EXERCISE BRIEF
Set down all of the data that follows, keeping every character.

RECORDS FOR PROCESSING
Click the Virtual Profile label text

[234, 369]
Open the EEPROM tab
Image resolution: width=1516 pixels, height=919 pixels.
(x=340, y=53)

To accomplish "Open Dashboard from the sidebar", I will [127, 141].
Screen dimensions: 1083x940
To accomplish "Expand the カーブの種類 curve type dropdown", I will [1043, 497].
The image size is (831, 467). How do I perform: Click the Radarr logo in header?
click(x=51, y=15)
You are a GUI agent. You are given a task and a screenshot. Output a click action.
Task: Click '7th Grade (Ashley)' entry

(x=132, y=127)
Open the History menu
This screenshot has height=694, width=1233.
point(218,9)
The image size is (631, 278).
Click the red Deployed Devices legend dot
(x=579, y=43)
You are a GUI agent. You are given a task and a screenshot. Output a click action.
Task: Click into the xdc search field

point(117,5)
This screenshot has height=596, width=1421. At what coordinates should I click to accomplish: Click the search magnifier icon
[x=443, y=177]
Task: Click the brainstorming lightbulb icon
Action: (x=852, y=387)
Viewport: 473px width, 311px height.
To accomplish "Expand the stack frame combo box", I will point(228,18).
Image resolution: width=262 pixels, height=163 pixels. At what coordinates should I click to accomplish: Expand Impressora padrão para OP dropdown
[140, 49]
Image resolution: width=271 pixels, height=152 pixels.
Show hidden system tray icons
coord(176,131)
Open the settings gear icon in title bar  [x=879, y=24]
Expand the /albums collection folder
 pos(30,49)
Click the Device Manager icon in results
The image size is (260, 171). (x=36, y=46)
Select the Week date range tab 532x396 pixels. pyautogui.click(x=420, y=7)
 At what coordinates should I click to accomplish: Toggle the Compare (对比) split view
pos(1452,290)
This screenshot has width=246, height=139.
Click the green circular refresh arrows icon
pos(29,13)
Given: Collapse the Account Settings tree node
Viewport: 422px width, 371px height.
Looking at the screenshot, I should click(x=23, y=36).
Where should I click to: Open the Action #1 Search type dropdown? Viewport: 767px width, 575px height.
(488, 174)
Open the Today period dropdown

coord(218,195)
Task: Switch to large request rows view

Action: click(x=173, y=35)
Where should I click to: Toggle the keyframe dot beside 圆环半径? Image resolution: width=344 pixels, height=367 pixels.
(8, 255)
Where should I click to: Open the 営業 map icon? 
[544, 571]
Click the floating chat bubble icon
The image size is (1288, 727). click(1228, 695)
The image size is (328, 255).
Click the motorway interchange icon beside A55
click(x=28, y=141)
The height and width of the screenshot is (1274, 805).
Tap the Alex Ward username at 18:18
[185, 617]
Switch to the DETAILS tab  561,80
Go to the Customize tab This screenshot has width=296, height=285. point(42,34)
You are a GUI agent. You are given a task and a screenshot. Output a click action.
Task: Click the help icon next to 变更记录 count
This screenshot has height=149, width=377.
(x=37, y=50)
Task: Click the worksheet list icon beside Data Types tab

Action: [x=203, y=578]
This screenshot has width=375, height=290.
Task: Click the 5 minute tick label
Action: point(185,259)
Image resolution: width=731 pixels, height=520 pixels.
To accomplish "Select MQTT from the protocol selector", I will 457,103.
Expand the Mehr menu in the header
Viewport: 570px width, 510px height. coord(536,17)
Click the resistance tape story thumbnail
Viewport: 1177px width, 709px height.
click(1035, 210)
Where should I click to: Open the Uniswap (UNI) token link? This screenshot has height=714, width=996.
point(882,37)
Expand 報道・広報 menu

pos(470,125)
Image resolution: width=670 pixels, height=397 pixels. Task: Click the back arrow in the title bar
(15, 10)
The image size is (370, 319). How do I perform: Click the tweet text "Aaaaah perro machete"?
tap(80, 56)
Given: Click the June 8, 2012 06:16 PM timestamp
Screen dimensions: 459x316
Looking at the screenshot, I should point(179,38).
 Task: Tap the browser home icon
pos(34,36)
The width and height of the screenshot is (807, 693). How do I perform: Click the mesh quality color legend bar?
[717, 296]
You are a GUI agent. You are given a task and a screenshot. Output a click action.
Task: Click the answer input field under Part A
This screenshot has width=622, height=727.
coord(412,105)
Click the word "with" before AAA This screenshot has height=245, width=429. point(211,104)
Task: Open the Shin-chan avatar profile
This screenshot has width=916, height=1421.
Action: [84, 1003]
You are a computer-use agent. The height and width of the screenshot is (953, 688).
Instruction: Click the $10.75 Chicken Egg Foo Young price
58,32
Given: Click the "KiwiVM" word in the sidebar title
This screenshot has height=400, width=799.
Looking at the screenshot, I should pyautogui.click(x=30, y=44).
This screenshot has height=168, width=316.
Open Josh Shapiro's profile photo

RESULT
Click the Virtual Profile label text

[234, 369]
Open the EEPROM tab
Image resolution: width=1516 pixels, height=919 pixels.
(x=340, y=53)

To accomplish "Open Dashboard from the sidebar", I will [127, 141].
Screen dimensions: 1083x940
To accomplish "Expand the カーブの種類 curve type dropdown", I will [1043, 497].
The image size is (831, 467). How do I perform: Click the Radarr logo in header?
click(x=51, y=15)
You are a GUI agent. You are given a task and a screenshot. Output a click action.
Task: Click '7th Grade (Ashley)' entry

(x=132, y=127)
Open the History menu
This screenshot has height=694, width=1233.
point(218,9)
The image size is (631, 278).
Click the red Deployed Devices legend dot
(x=579, y=43)
You are a GUI agent. You are given a task and a screenshot. Output a click action.
Task: Click into the xdc search field

point(117,5)
This screenshot has height=596, width=1421. At what coordinates should I click to accomplish: Click the search magnifier icon
[x=443, y=177]
Task: Click the brainstorming lightbulb icon
Action: (x=852, y=387)
Viewport: 473px width, 311px height.
To accomplish "Expand the stack frame combo box", I will point(228,18).
Image resolution: width=262 pixels, height=163 pixels. At what coordinates should I click to accomplish: Expand Impressora padrão para OP dropdown
[140, 49]
Image resolution: width=271 pixels, height=152 pixels.
Show hidden system tray icons
coord(176,131)
Open the settings gear icon in title bar  [x=879, y=24]
Expand the /albums collection folder
 pos(30,49)
Click the Device Manager icon in results
The image size is (260, 171). (x=36, y=46)
Select the Week date range tab 532x396 pixels. pyautogui.click(x=420, y=7)
 At what coordinates should I click to accomplish: Toggle the Compare (对比) split view
pos(1452,290)
This screenshot has width=246, height=139.
Click the green circular refresh arrows icon
pos(29,13)
Given: Collapse the Account Settings tree node
Viewport: 422px width, 371px height.
Looking at the screenshot, I should click(x=23, y=36).
Where should I click to: Open the Action #1 Search type dropdown? Viewport: 767px width, 575px height.
(488, 174)
Open the Today period dropdown

coord(218,195)
Task: Switch to large request rows view

Action: click(x=173, y=35)
Where should I click to: Toggle the keyframe dot beside 圆环半径? Image resolution: width=344 pixels, height=367 pixels.
(8, 255)
Where should I click to: Open the 営業 map icon? 
[544, 571]
Click the floating chat bubble icon
The image size is (1288, 727). click(1228, 695)
The image size is (328, 255).
Click the motorway interchange icon beside A55
click(x=28, y=141)
The height and width of the screenshot is (1274, 805).
Tap the Alex Ward username at 18:18
[185, 617]
Switch to the DETAILS tab  561,80
Go to the Customize tab This screenshot has width=296, height=285. point(42,34)
You are a GUI agent. You are given a task and a screenshot. Output a click action.
Task: Click the help icon next to 变更记录 count
This screenshot has height=149, width=377.
(x=37, y=50)
Task: Click the worksheet list icon beside Data Types tab

Action: [x=203, y=578]
This screenshot has width=375, height=290.
Task: Click the 5 minute tick label
Action: point(185,259)
Image resolution: width=731 pixels, height=520 pixels.
To accomplish "Select MQTT from the protocol selector", I will 457,103.
Expand the Mehr menu in the header
Viewport: 570px width, 510px height. coord(536,17)
Click the resistance tape story thumbnail
Viewport: 1177px width, 709px height.
click(1035, 210)
Where should I click to: Open the Uniswap (UNI) token link? This screenshot has height=714, width=996.
point(882,37)
Expand 報道・広報 menu

pos(470,125)
Image resolution: width=670 pixels, height=397 pixels. Task: Click the back arrow in the title bar
(15, 10)
The image size is (370, 319). How do I perform: Click the tweet text "Aaaaah perro machete"?
tap(80, 56)
Given: Click the June 8, 2012 06:16 PM timestamp
Screen dimensions: 459x316
Looking at the screenshot, I should point(179,38).
 Task: Tap the browser home icon
pos(34,36)
The width and height of the screenshot is (807, 693). How do I perform: Click the mesh quality color legend bar?
[717, 296]
You are a GUI agent. You are given a task and a screenshot. Output a click action.
Task: Click the answer input field under Part A
This screenshot has width=622, height=727.
coord(412,105)
Click the word "with" before AAA This screenshot has height=245, width=429. point(211,104)
Task: Open the Shin-chan avatar profile
This screenshot has width=916, height=1421.
Action: [84, 1003]
You are a computer-use agent. The height and width of the screenshot is (953, 688).
Instruction: Click the $10.75 Chicken Egg Foo Young price
58,32
Given: Click the "KiwiVM" word in the sidebar title
This screenshot has height=400, width=799.
Looking at the screenshot, I should pyautogui.click(x=30, y=44).
This screenshot has height=168, width=316.
Open Josh Shapiro's profile photo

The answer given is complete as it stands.